In letters between Tiptree and Joanna Russ, Tiptree stated that she self-identified as a lesbian. However, the objects of her affection were unattainable, and she seemed to find unrequited attraction irresistible.
Sheldon killed herself in 1987 as part of a suicide pact with her husband, whom she shot before shooting herself. The pact was based on a contingent of “worsening health.”
In 1991, the James Tiptree, Jr. Award was established, attaching the pseudonym to an effort to recognize writers who explored gender roles in their fiction. However, in 2019, outrage concerning Sheldon’s role in the death of her husband led to the award being renamed the Otherwise Award from 2020 onward.
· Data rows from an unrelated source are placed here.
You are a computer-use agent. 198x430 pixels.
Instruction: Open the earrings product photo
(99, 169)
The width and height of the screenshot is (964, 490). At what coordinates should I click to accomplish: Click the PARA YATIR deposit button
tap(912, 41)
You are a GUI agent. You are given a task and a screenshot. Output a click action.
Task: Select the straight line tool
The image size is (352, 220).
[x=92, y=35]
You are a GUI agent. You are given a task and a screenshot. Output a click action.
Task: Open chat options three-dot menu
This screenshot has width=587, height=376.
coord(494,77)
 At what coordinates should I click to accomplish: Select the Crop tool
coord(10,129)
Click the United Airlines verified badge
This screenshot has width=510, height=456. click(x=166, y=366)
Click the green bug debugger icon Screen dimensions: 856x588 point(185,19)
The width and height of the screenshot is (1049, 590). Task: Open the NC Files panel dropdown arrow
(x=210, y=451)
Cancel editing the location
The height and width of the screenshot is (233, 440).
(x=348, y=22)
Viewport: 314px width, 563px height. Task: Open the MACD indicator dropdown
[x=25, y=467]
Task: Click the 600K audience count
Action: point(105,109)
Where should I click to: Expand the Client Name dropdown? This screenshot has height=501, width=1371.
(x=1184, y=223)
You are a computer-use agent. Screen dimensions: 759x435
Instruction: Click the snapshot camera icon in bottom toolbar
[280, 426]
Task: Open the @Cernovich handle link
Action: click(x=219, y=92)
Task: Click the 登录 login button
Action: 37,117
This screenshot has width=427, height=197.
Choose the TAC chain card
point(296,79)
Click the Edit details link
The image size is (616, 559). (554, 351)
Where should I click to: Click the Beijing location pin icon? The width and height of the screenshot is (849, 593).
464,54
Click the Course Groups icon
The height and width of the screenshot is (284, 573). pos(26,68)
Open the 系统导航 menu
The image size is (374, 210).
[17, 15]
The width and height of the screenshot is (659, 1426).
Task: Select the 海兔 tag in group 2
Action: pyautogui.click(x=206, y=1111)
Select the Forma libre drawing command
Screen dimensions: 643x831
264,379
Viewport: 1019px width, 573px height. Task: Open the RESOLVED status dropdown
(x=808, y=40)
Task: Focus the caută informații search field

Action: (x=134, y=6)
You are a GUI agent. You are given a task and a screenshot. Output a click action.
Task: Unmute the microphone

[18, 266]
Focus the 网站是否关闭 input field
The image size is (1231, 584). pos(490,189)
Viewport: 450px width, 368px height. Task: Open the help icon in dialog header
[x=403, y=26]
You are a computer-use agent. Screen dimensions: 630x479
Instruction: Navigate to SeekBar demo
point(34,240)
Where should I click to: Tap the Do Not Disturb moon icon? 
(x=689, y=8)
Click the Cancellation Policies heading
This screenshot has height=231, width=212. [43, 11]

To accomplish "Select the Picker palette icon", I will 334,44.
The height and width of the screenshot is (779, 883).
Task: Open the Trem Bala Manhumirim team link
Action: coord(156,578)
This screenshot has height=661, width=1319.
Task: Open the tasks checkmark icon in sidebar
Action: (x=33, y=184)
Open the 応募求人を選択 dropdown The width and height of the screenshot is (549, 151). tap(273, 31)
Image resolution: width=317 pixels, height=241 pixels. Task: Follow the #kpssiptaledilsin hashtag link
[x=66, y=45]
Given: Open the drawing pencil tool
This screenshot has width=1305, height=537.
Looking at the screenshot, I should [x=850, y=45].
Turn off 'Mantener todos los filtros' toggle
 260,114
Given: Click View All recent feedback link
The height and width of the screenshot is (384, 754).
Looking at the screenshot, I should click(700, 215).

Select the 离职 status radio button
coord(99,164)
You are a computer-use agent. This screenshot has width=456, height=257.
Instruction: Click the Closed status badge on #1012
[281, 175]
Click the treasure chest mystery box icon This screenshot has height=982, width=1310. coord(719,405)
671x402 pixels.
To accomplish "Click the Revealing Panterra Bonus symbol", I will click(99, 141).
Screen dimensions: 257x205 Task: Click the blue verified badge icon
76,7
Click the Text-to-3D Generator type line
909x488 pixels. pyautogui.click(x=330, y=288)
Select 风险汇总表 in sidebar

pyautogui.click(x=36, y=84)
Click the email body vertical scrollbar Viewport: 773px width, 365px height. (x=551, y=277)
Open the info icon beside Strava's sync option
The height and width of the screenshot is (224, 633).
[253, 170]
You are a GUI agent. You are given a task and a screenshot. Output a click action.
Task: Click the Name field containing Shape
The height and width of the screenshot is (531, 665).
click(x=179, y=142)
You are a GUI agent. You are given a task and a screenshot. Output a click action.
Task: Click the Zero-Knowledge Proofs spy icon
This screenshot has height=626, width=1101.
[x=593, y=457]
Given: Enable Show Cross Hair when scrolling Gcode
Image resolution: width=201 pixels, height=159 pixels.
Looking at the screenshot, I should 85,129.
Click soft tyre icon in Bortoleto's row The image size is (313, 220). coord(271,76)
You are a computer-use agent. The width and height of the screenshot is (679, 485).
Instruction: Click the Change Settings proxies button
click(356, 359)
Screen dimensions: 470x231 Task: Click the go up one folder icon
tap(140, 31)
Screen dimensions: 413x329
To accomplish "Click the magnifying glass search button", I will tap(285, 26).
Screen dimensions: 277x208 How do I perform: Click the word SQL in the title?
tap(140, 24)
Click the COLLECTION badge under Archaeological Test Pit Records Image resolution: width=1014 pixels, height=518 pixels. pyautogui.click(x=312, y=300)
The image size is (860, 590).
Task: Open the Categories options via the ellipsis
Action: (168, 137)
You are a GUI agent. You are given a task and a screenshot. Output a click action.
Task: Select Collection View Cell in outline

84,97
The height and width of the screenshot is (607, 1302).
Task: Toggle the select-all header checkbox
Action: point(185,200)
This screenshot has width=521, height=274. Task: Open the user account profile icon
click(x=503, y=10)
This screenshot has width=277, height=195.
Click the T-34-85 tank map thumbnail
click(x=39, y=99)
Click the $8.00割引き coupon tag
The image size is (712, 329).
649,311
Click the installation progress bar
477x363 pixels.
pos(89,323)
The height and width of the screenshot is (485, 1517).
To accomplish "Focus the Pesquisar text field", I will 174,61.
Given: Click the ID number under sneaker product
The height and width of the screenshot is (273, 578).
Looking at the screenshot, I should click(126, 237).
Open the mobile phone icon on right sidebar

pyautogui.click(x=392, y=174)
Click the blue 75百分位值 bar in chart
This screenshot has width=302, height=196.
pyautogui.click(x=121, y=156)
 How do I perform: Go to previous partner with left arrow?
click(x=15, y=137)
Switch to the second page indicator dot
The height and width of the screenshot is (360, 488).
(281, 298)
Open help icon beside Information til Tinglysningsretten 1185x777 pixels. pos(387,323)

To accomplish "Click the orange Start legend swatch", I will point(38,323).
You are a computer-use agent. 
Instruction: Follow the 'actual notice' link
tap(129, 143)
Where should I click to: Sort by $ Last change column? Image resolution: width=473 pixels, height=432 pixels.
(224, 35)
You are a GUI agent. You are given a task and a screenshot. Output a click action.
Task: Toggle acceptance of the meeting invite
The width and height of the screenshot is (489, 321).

“She fooled us. She fooled us good and proper,” wrote Ursula K. Le Guin in the introduction to Tiptree’s third short story collection. “And we can only thank her for it.”
A.C. Crispin
Author Ann Carol Crispin wrote 23 novels, including several Star Trek and Star Wars tie-ins, the novelization for Alien: Resurrection, and her own original series, StarBridge. While the Star Wars novels are no longer considered canon by LucasFilm, their influence is clearly still felt: subplots in the Han Solo trilogy match many of the story beats seen on the big screen in 2016’s Rogue One and 2018’s Solo.
N.K. Jemisin
When asked in an interview whether or not using her initials was an attempt to conceal her identity, N.K. Jemisin replied, “It’s not, but what if it was?” She went on to point out that there are completely valid reasons for concealing one’s gender as an author, and pointed out that there are male romance novelists who have adopted feminine pen names for marketing reasons. However, Jemisin has never attempted to conceal her gender, and the use of the initials was motivated by an attempt to differentiate her fiction from her “day job.” Although she later determined the distinction was unnecessary, the initials have remained.
Ursula K. Le Guin
In 1968, Playboy requested that Ursula K. Le Guin allow them to run her short story, “Nine Lives,” under an abbreviated, gender-neutral version of her name: “U. K. Le Guin.” Le Guin later wrote that she agreed because it seemed silly at the time, but she later regretted it, having come to realize that it was nevertheless simultaneously important. Le Guin characterized the experience as the only time an editor had been prejudiced against her because she was a woman. In subsequent printings, “Nine Lives” has been credited to Ursula K. Le Guin.
In some instances, women have taken a pseudonym in order to ensure their voices were not dismissed solely on the basis of gender, and at times, this assumption of a masculine or gender-neutral artifice is necessary to even enter the ground floor. However, as demonstrated by the multifaceted and differing reasons for the seven pseudonyms considered here, there are plenty of reasons women have adopted pen names – not to mention unique strategies, goals, and personal motivations for doing so.